Differente Expression der Multidrug-Resistenz-Proteine 4/5 in nicht und stark metastasierenden Melanomzellen unter Hypergravitationsbedingungen

摘要

Multidrug resistance proteins (MRPs) are transmembrane proteins with the potential to export a wide range of substances in the extracellular space preventing cells from toxification. MRP4 and 5, on which this investigation is focused, particularly mediate nucleoside-analogue export, i.e. guanosine 3´, 5´-cyclic monophosphate (cGMP) and conjugated nucleosides. cGMP plays an important signaling role in melanocytic physiology, especially in the UV-B induced melanogenesis.
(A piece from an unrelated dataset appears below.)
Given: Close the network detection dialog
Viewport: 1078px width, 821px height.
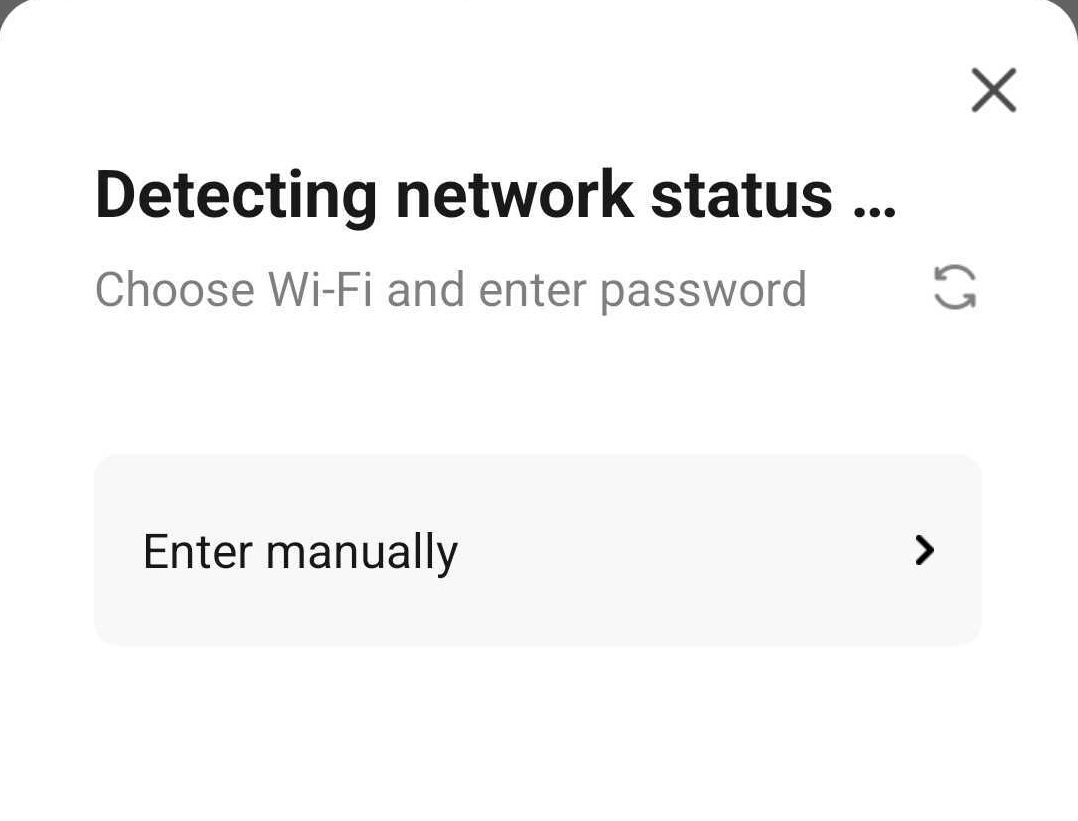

Previous studies could show that long-term exposure to mechanical stress in terms of hypergravity leads to an increased cGMP efflux in non-metastatic melanoma cell lines, whereas the highly metastatic phenotype appeared to be insensitive. Biochemical analysis let assume that overexpressed MRP4, 5 and 8 could be responsible for these effects. Based on these results the aim of the present study was to investigate the effects of hypergravity (5xg for 24 h) on mRNA and protein levels of MRP4, 5, and/or 8. The data show that the mRNA as well as the protein levels of MRP4 and MRP5 were about 1.4-fold higher in non-metastatic melanoma cells exposed to hypergravity in comparison to 1xg controls. In contrary, the expressions of MRP4 and 5 in highly metastatic cells remained unaffected. For MRP8 we basically measured low mRNA and protein expression levels in all investigated cell lines independent of gravity alterations. Our studies indicate that the previously found elevated cGMP export in hypergravity could be a consequence of an upregulated expression of MRP4 and MRP5 in non-metastatic melanoma cells, whereas a MRP8-driven export can be excluded. Furthermore, the elevated cGMP efflux and MRP expressions seems to be a part of an adaptation process for non-metastatic melanoma cells to hypergravity conditions. Since enhanced MRP expression is responsible for a decreased drug uptake in cells, a gravity-modified MRP expression on long-term space flights can lead to an altered drug tolerance and efficiency in astronauts.